In 2020, container ship orders fell to their lowest level in a decade and dry bulk and tanker orders saw similar declines. 2021 and 2022 saw a slight increase in orders and shipment analysts are now predicting that 2023 will again see high levels of orders across all sectors, raising fears of potential oversupply. The demand for new builds is such that many shipyards are finding it increasingly difficult to meet new orders.
Impact on funding
The huge order book expected for 2023 raises the question: where does the capital come from to finance all these new constructions?
The answer may lie in creative financing solutions and diversification of funding sources. Earlier this year, it was announced that a shipowner had secured financing for its dozens of new builds through various financing structures. These included a mix of loans guaranteed by export credit agencies, sale-leaseback agreements, syndicated bank loans and equity. We have seen other shipowners turn exclusively to sale-leaseback financing to fully cover their major newbuilding programs. Yet some continue to rely on traditional equity and debt financing.
It is therefore clear that despite this influx of orders, shipowners continue to seek and find various and alternative sources of financing for ships.
Rental rates
Recently, charter rates have reached record highs, mainly due to the increasing demand for capacity following the post-pandemic boom. This lack of ships has given shipowners the advantage in charter negotiations, allowing them to obtain higher rates and longer rental periods.
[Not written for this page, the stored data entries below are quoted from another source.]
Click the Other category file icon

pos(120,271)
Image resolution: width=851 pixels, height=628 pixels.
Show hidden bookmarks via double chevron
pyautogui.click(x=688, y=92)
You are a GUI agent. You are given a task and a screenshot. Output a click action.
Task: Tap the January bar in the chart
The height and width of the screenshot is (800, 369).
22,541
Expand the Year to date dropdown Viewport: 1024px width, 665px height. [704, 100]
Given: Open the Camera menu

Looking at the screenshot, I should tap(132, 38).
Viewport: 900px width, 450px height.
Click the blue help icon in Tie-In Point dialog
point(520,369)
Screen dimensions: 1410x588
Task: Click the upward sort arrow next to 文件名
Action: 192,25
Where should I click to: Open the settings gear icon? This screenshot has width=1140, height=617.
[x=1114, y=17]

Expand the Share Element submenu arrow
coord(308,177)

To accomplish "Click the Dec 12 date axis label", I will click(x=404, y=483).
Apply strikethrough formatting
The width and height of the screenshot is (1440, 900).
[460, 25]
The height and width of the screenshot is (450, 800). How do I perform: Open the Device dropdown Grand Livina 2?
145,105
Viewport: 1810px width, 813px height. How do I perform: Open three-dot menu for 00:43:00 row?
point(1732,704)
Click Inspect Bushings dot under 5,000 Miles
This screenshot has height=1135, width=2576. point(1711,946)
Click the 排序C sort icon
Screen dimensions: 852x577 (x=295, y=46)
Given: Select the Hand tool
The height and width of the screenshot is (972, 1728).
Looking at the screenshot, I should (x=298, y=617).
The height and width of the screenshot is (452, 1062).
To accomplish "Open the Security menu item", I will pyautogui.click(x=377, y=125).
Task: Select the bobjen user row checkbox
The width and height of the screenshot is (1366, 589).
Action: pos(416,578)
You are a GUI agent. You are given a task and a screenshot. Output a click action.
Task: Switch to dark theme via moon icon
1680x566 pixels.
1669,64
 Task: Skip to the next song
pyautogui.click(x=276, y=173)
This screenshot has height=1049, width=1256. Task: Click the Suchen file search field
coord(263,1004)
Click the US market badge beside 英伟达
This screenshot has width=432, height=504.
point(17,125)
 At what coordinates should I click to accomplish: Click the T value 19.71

As a result, one would assume that this flurry of newbuild orders could allay carrier concerns about skyrocketing charter rates. However, the long lead times for new build orders will likely mean that this extra capacity won’t be felt for some time. It remains to be seen whether charter rates will stabilize at pre-pandemic levels once the new builds currently on order finally come into service.
Some caution should be exercised by shipowners if the increase in newbuilding orders does indeed lead to an oversupply of vessels. An increase in capacity will result in lower charter rates. This can affect the owners’ ability to repay their financing obligations and care should be taken when negotiating employment contracts. While adequate safeguards should always be in place to ensure the timely repayment of loans and interest, concerns about this are likely to be exacerbated by fears of a decline in a vessel’s earning potential. .
the researchers believe that 2023 will see high levels of order activity across all ship sectors, mainly led by bulk carriers, with shipyards maintaining strong negotiating positions as order books begin to fill.